Não se sabe qual terá sido em rigor o percurso seguido pelos atletas nem se a prova decorreu sob a égide de alguma entidade habilitada para ajuizar o cumprimento de regras previamente estabelecidas. Mas sabe-se que, como notou o olisipógrafo Appio Sottomayor na coluna regular que durante anos manteve no vespertino «A Capital» (ver edição de 4 de Agosto de 1997): «Como não consta que na época houvesse 'doping' ou especiais estimulantes, mas, em contrapartida, se notabilizavam as localidades mencionadas pela existência de algumas locandas onde os líquidos tintos e brancos ascendiam a néctares, não será talvez demasiado ousado supor que alguns atletas se foram dessedentando pelo caminho.»
A prova pode não ter sido muito canónica, mas não deixa de ser uma importante referência para a história da marcha atlética em Portugal. E de constituir uma espécie de resposta ao «apelo» à prática desportiva, em geral, e da marcha, em particular, numa época em que o país fazia por tentar aproximar-se das melhores tradições internacionais.

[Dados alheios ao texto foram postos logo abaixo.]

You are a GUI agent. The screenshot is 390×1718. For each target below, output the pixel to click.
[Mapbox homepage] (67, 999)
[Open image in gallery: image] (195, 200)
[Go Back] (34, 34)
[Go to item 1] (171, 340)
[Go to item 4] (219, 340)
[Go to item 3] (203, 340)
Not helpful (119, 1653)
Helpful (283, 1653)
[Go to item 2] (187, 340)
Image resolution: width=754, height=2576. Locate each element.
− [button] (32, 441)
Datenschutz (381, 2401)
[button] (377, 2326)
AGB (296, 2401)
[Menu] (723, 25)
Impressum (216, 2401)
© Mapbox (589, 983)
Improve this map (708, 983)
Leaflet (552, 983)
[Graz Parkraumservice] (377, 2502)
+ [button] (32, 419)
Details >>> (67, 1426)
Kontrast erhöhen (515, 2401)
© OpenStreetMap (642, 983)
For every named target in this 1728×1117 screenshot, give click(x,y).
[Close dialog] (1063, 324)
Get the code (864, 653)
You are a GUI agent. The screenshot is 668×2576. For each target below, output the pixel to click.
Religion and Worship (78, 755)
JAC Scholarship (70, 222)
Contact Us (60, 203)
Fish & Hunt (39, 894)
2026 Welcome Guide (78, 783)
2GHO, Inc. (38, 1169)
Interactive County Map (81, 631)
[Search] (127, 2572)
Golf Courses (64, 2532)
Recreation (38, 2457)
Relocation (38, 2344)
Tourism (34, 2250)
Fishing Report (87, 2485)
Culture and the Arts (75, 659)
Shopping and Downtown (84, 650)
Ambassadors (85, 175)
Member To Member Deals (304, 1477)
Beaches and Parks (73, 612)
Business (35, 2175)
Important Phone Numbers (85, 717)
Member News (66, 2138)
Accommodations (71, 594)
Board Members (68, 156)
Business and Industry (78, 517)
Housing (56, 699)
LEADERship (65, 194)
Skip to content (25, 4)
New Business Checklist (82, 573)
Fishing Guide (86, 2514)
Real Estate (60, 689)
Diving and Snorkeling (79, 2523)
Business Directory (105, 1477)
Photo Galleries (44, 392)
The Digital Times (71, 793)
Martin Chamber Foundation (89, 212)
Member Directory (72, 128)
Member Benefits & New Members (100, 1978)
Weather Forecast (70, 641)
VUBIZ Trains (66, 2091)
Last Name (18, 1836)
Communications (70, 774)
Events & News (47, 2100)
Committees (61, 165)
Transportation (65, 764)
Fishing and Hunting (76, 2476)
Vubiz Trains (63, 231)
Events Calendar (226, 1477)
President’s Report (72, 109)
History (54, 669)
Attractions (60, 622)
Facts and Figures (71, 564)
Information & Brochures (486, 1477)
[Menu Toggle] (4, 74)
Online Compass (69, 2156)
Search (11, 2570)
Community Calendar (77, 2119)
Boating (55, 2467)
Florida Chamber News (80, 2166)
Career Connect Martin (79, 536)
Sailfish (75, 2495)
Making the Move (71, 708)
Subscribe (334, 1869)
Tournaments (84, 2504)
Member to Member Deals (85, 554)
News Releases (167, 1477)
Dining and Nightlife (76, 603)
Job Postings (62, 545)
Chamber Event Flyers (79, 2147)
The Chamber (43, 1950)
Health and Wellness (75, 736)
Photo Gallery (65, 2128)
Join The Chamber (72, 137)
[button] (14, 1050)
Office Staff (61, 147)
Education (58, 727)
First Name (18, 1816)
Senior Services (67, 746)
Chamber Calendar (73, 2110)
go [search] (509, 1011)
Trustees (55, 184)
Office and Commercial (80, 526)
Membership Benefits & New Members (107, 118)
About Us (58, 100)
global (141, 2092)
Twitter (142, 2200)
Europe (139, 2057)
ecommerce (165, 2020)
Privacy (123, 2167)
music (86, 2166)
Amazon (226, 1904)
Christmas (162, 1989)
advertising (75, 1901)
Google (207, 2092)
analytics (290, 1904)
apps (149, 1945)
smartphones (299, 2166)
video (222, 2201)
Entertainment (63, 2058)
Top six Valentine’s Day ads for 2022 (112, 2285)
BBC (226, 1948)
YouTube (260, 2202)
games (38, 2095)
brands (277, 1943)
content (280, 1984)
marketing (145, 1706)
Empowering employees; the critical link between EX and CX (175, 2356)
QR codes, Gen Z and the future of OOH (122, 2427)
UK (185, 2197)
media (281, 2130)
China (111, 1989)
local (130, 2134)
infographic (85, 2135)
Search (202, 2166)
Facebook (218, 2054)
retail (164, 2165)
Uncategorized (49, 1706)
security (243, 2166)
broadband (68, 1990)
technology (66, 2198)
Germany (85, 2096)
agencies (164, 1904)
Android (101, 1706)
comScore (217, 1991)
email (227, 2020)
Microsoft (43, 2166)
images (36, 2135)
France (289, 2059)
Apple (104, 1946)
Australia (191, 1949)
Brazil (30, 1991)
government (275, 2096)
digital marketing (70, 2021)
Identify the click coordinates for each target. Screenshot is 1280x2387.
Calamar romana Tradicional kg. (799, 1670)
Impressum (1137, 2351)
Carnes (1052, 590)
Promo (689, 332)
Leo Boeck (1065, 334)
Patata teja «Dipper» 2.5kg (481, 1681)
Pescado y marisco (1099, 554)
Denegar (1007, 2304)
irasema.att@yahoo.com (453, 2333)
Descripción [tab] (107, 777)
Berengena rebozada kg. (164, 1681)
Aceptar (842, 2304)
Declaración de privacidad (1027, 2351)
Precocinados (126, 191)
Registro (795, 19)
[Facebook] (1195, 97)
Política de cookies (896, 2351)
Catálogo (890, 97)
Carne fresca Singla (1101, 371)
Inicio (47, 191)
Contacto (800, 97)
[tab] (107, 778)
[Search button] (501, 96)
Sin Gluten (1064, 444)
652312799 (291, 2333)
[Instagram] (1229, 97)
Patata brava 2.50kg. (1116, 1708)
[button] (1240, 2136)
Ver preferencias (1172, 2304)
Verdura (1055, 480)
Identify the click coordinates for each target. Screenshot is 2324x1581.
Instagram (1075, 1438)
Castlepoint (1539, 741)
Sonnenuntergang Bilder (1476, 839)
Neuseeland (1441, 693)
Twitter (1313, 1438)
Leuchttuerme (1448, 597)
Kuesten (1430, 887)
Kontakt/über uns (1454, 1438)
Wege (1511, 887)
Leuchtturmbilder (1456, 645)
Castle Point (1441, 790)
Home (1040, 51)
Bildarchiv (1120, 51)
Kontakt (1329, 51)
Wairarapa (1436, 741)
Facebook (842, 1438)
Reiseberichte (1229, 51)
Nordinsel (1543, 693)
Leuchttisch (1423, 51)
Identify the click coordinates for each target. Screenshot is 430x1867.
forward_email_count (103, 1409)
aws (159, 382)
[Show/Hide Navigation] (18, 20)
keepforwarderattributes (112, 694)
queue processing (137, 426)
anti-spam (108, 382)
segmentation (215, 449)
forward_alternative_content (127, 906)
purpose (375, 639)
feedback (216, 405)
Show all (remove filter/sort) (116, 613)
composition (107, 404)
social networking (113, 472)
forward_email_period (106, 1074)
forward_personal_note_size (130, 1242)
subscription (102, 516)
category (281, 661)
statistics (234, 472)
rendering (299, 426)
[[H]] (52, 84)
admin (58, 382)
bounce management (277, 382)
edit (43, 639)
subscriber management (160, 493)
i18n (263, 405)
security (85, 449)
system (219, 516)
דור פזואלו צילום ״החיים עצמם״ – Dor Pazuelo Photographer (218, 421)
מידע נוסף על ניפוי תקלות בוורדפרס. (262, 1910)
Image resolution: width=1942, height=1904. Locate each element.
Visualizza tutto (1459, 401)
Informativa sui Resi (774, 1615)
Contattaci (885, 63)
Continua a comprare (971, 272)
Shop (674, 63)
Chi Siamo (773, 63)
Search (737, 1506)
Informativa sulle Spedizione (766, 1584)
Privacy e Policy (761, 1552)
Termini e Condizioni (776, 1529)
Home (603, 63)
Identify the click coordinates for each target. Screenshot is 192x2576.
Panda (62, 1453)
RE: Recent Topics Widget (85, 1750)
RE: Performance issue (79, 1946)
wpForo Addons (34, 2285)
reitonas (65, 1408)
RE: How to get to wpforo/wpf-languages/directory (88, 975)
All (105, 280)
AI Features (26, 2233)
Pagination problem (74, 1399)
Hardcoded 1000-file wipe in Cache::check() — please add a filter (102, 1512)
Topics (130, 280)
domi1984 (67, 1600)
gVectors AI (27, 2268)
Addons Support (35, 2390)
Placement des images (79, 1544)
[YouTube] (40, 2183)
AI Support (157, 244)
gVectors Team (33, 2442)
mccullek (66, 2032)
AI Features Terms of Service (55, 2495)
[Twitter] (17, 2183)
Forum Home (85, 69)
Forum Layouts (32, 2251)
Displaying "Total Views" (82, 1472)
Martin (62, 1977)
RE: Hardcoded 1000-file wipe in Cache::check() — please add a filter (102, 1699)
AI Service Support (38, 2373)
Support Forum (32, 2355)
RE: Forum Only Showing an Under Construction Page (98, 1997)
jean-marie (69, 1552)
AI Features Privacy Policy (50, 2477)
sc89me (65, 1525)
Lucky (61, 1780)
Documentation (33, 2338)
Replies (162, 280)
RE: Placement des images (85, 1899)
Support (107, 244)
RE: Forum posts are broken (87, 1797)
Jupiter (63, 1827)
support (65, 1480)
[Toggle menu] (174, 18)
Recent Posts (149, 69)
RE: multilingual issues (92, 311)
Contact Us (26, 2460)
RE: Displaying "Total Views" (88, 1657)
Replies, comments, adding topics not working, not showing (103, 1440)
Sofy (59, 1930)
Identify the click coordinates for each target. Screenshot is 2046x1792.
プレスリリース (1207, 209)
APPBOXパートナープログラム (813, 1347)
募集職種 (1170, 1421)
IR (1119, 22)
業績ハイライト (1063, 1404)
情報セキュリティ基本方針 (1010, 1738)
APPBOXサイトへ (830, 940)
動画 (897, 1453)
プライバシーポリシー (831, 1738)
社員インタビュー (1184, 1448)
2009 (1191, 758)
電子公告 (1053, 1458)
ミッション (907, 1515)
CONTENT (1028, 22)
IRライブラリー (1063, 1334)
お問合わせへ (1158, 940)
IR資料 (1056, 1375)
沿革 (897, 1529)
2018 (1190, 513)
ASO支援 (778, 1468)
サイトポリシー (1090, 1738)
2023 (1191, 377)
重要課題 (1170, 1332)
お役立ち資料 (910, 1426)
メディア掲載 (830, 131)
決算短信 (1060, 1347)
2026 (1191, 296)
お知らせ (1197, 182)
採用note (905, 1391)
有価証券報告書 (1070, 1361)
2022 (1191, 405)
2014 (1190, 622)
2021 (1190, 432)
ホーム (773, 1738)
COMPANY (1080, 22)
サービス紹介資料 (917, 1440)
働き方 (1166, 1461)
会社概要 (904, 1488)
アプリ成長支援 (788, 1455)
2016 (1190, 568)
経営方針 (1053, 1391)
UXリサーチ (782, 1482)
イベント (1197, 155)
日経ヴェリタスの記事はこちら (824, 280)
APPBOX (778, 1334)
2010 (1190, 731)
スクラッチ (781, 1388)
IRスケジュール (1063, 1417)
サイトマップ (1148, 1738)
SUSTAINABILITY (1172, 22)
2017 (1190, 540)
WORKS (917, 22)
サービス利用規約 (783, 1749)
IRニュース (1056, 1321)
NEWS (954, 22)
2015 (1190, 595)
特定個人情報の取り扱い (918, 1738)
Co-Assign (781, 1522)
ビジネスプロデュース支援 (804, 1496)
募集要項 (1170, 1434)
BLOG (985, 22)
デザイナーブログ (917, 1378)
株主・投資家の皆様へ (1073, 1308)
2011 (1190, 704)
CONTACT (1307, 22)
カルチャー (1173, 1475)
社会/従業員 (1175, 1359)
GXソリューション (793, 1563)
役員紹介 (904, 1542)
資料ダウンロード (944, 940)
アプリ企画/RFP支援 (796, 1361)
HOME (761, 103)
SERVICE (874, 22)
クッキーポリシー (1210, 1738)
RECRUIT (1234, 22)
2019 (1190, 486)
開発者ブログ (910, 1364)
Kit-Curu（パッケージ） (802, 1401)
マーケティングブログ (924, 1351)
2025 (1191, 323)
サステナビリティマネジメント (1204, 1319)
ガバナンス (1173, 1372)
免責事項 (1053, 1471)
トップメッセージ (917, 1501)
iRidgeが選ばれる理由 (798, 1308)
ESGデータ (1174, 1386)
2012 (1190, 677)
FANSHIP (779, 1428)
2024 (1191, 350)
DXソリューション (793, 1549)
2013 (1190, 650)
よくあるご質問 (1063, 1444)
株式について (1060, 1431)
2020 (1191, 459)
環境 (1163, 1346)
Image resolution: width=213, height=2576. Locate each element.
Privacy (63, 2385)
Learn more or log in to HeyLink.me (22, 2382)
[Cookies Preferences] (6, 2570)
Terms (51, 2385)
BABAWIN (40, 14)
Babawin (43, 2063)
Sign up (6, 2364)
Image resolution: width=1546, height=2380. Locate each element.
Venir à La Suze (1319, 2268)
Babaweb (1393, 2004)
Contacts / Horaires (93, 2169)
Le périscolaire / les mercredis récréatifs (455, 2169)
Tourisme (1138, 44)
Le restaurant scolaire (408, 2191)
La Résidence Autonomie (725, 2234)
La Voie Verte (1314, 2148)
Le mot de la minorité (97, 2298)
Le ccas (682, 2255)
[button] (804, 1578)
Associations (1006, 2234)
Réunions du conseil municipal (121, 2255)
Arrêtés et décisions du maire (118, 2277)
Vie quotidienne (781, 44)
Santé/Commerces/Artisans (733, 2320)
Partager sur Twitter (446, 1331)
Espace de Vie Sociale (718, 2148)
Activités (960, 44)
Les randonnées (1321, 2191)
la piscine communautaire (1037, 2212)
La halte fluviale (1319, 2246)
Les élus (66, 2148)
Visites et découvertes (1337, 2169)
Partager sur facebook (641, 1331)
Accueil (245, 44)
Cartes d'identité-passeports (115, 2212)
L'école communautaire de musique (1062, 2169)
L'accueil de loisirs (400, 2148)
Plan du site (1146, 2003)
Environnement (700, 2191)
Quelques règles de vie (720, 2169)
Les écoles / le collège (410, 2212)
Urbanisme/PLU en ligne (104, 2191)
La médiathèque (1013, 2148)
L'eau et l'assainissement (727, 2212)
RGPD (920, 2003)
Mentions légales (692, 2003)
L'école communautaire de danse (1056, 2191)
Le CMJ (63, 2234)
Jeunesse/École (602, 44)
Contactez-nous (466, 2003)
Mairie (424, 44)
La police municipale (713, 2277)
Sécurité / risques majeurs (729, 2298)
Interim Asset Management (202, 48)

A disciplina da marcha atlética tinha uma já longa tradição nas ilhas britânicas e em França, onde eram famosas as grandes caminhadas individuais, realizadas com fins de aventura em forma de aposta ou a título simplesmente diletante.
Essa era também a época em que a marcha surgia reconhecida internacionalmente como disciplina do atletismo em pé de igualdade com as restantes especialidades, como denota o facto de a marcha ter passado a fazer parte dos programas de competições como os Jogos Olímpicos, em Londres-1908 (não contando com a inclusão de uma prova de meia milha de marcha numa espécie de decatlo nos Jogos de 1904, em St. Louis). E assim faria o seu caminho mundo fora, até aos nossos dias, numa universalização crescente.
Por cá, a forma como a elite política tratou a República determinou-lhe o percurso e o destino que se conhece: das grandes esperanças de 1910 à ditadura de 1926, aquela foi uma I República que viveu na maior instabilidade governativa e social, com o povo cada vez mais consciente de que, afinal, voltava a ser esquecido.
Ainda que não possa falar-se com rigor em qualquer relação de causa-efeito, não pode deixar de constatar-se a coincidência entre esta perda de ilusões sociais e o desaparecimento da prática da marcha atlética em Portugal, pelo menos em contexto de competição.
A República fez um intervalo. A marcha atlética copiou o exemplo. E o programa seguiu «dentro de momentos». Em 1974.